In a kind of a post script, David comes back to Hong Kong 33 years later and visits Sandingham’s grave.  It has a new headstone he has apparently had placed, and an inscription.

Joe Sandingham, Died Christmas Eve 1952. He saw what no man should be made to see; he died fearing what we all must fear.

And so the sad life and sad story end.  It is told with empathy both for Sandingham, and the world at large.  Yet it does not fully engage.  Booth is not a great stylist.  The opening line  “Sandingham woke with a jerk, puppet-like, life surging through him as if he were in the hands of some impatient grand controller…”  is not a sentence to impart ‘waking with a jerk.’  Something happens to the poet in Booth here, and too often in the book.  There is a lot of detail that doesn’t advance the plot or add to the character; it is purely descriptive.  In the first pages we have about 1,000 words describing Joe’s  attempt to steal a papaya.  We follow him almost every step of the way but without getting why this is some important — or even why picking a papaya should have to be snuck.   We only learn later about Joe’s previous attempt at papaya tasting, in the camp, and the gruesome shooting of his new lover, Gary. The problem is, more anticipatory dread should have been built into the first scene.  We ought to have been left wondering, or fearing.  What is this about?  So when we discover the connection the we get the shock of ‘aha!’  As it is, it doesn’t happen.

Though there are many descriptions of Joe’s life, and that of other POWs,  in all the horribleness they experienced,  somehow for me they don’t bring the book alive.  Perhaps its because we don’t understand Joe even as we hear his story.  The grief and guilt he must have felt at being the cause of  Gary’s death is never a matter of rumination, of any language at all.  Perhaps it’s because we’ve met Joe as a thief and a man without purpose in the first chapters.  As his life prior to his empty Hong Kong years are revealed we begin to understand his behavior, but not fully.  When he describes himself to David as “made sick by the war” — touching his head– we understand it; we don’t believe it though.  He acts like a “normal” small time thief and opium addict, not a madman.

Perhaps this is asking too much, or shouldn’t be asked of an author.  Emotional, or moral sickness, comes in many shades, mostly mundane and troubling, like Joe’s, not shattering and grand like Lear’s.  Somehow though, that corner of the war,  the terrible  suffering of POWs  (still mostly unknown to their countrymen) and above all the apocalyptic bombing of Hiroshima — witnessed!– demands something great, some howling madness to mark the effect not only on one man but the world shaped by those mortal visions.

I would have liked to read a book that reached emotionally much closer to those events with which we are all still living.

____________

■ Exercise ■
According to the review, what date of death appears on Sandingham's headstone? The lines after this sentence are separate material with no connection to the review.

■ Entries ■
____________

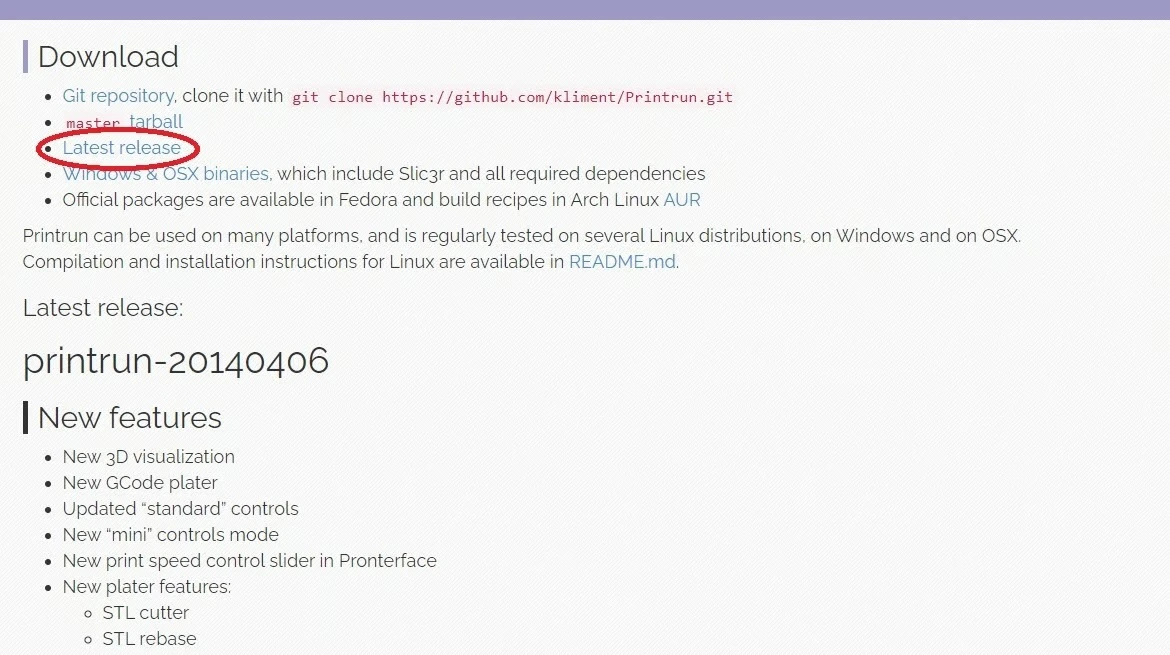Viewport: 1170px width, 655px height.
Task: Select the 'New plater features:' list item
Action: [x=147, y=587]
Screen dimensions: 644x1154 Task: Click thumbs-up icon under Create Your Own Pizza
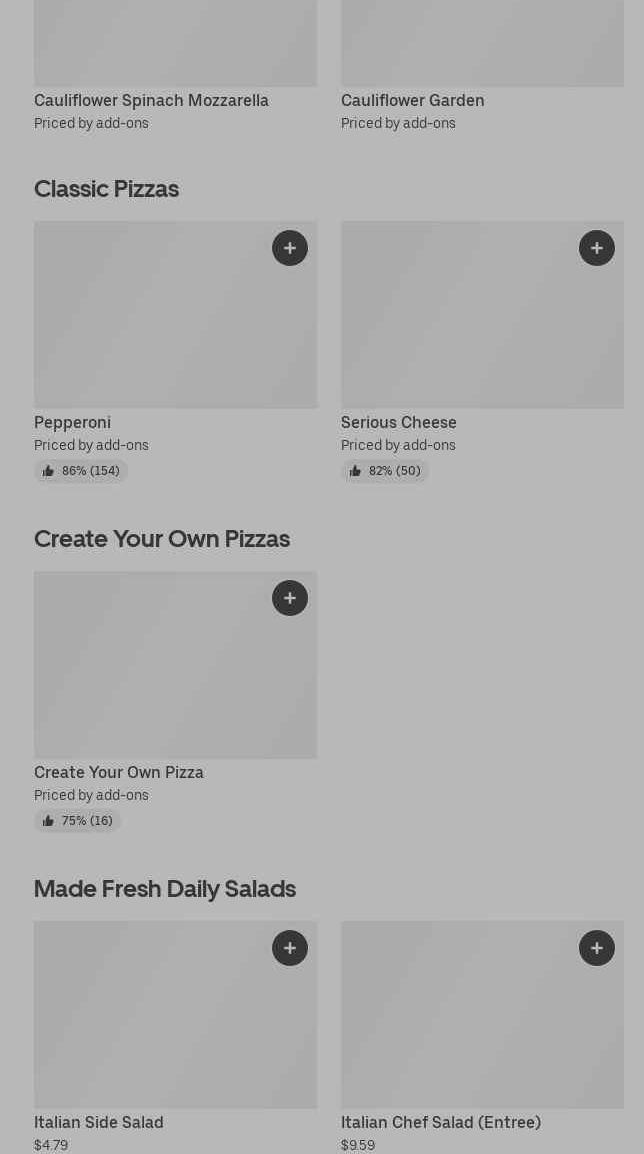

____________

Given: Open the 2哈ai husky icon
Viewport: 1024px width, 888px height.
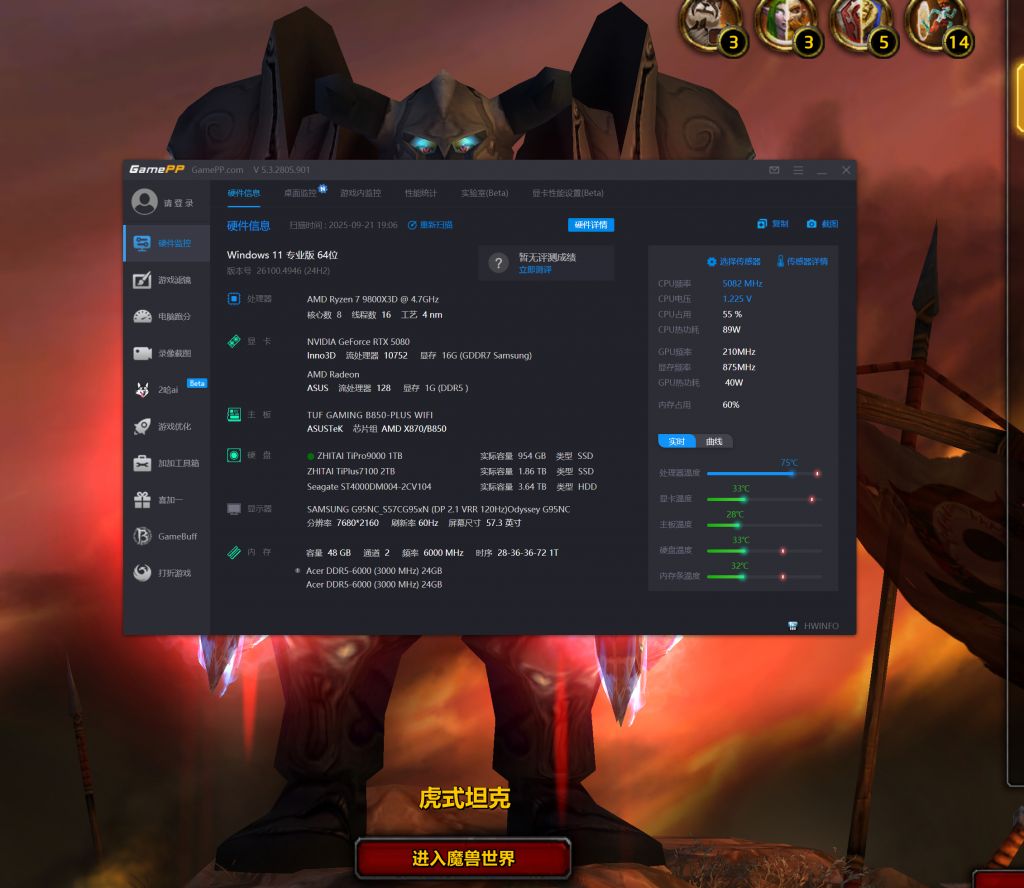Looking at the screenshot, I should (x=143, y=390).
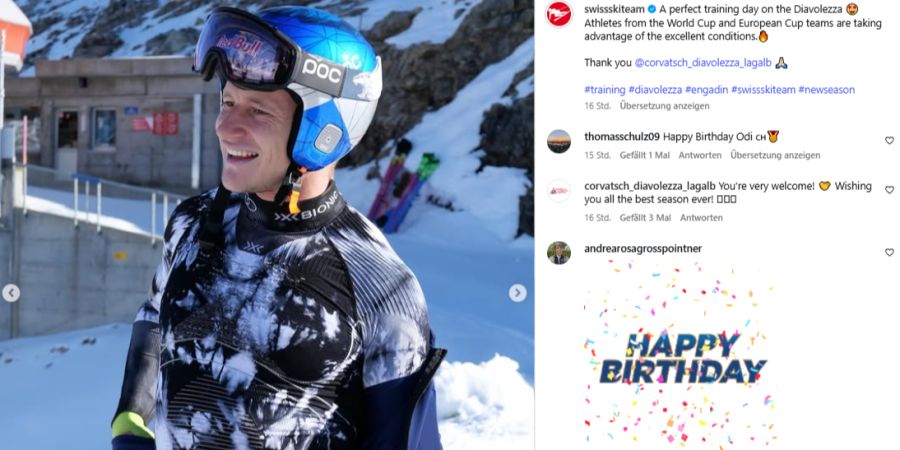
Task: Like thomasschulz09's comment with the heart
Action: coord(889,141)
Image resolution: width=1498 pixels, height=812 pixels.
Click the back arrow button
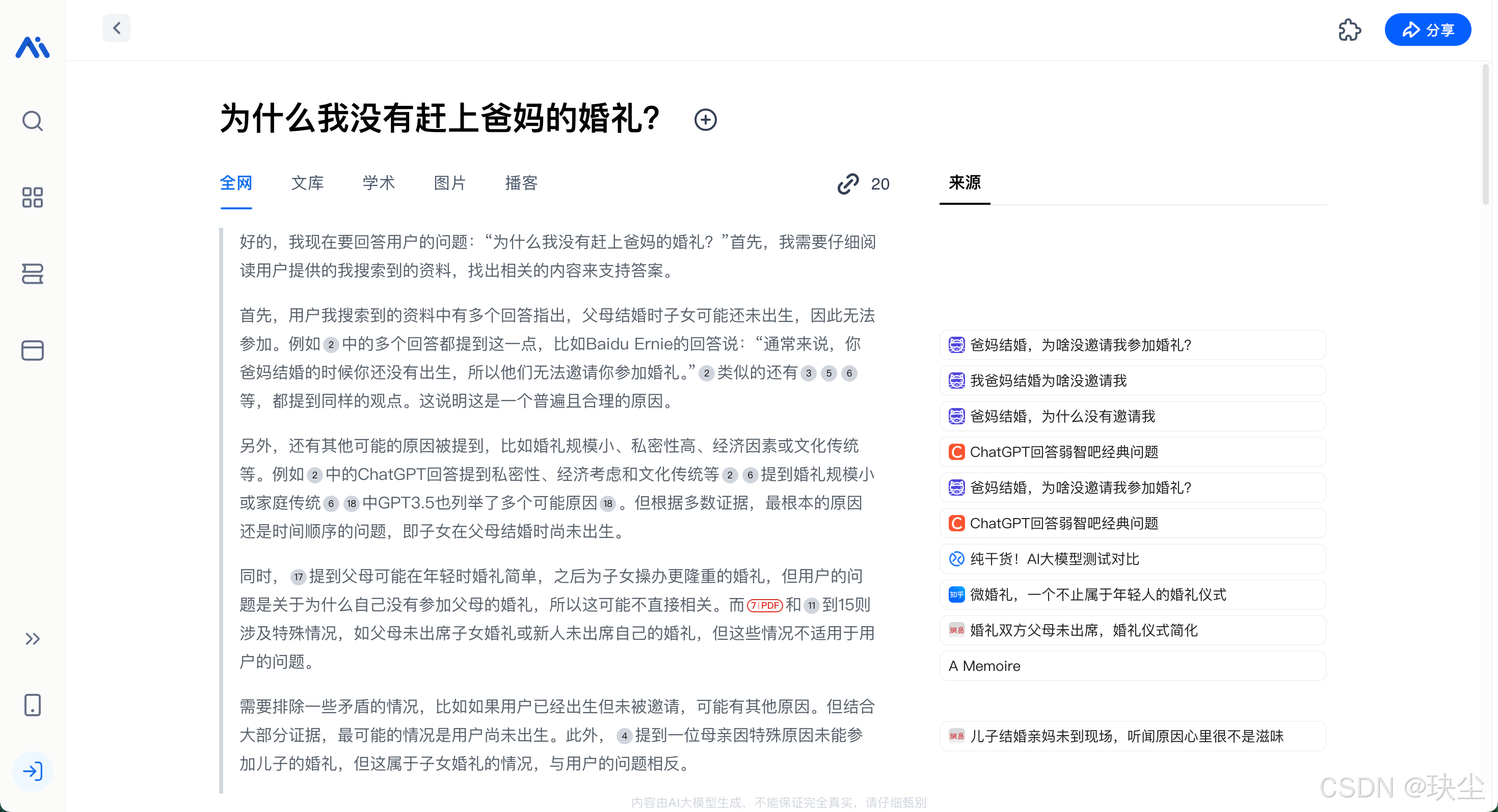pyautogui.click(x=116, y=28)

____________

■ Worked answer ■
Christmas Eve 1952.